-- Opening Marker --
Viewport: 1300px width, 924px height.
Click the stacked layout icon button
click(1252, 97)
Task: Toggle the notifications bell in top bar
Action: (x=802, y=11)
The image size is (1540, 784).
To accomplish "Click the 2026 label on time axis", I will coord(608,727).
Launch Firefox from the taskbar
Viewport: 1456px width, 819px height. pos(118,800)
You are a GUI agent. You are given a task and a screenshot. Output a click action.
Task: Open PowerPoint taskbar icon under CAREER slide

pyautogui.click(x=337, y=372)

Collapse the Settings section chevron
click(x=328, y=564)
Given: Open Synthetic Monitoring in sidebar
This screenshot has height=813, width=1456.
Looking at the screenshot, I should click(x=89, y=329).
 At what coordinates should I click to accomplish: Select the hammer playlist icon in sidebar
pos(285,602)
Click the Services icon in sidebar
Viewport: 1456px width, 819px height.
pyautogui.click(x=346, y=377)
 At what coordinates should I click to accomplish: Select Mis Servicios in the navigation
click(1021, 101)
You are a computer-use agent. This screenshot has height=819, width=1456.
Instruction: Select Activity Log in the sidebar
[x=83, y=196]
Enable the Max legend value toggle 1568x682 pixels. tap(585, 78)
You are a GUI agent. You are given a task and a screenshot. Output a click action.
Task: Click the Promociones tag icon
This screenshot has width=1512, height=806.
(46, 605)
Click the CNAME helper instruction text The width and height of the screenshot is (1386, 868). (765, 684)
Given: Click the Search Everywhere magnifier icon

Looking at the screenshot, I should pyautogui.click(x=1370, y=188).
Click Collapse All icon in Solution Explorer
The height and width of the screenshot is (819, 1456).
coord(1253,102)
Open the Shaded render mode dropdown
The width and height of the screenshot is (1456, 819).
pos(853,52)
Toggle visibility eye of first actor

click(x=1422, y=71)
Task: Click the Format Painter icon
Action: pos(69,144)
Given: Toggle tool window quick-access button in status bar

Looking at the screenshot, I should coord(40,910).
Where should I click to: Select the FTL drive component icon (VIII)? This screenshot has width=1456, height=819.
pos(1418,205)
-- Closing Marker --
-- Task instructions --
All that the answer may hold is the lines from the one with "Task: Click the Promociones tag icon" through the end of the data, set down exactly as they appear.

-- Answer space --
Task: Click the Promociones tag icon
This screenshot has width=1512, height=806.
(46, 605)
Click the CNAME helper instruction text The width and height of the screenshot is (1386, 868). (765, 684)
Given: Click the Search Everywhere magnifier icon

Looking at the screenshot, I should pyautogui.click(x=1370, y=188).
Click Collapse All icon in Solution Explorer
The height and width of the screenshot is (819, 1456).
coord(1253,102)
Open the Shaded render mode dropdown
The width and height of the screenshot is (1456, 819).
pos(853,52)
Toggle visibility eye of first actor

click(x=1422, y=71)
Task: Click the Format Painter icon
Action: pos(69,144)
Given: Toggle tool window quick-access button in status bar

Looking at the screenshot, I should coord(40,910).
Where should I click to: Select the FTL drive component icon (VIII)? This screenshot has width=1456, height=819.
pos(1418,205)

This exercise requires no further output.